▶ _EXERCISE PROMPT_:
Go through the listing below and output exactly the line with "Where should I click to: Open the", the line with "Where should I click to: Move", and each line between; omit the rest.

▶ _MATERIAL FOR THIS EXERCISE_:
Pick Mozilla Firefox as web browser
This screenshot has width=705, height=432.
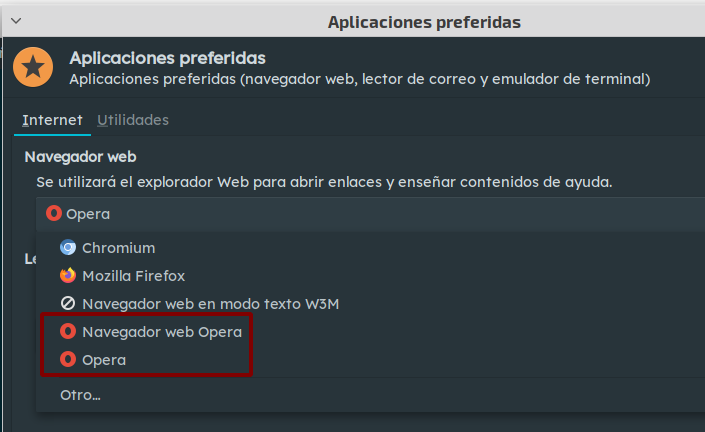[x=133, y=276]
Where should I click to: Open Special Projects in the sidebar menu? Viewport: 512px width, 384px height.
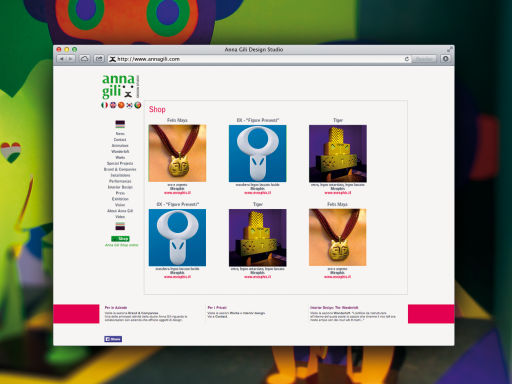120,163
---
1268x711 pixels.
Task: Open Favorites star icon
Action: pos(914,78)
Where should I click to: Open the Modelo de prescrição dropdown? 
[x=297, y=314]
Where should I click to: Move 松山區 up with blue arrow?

▶ _ANSWER_:
Where should I click to: Open the Modelo de prescrição dropdown? 
[x=297, y=314]
Where should I click to: Move 松山區 up with blue arrow?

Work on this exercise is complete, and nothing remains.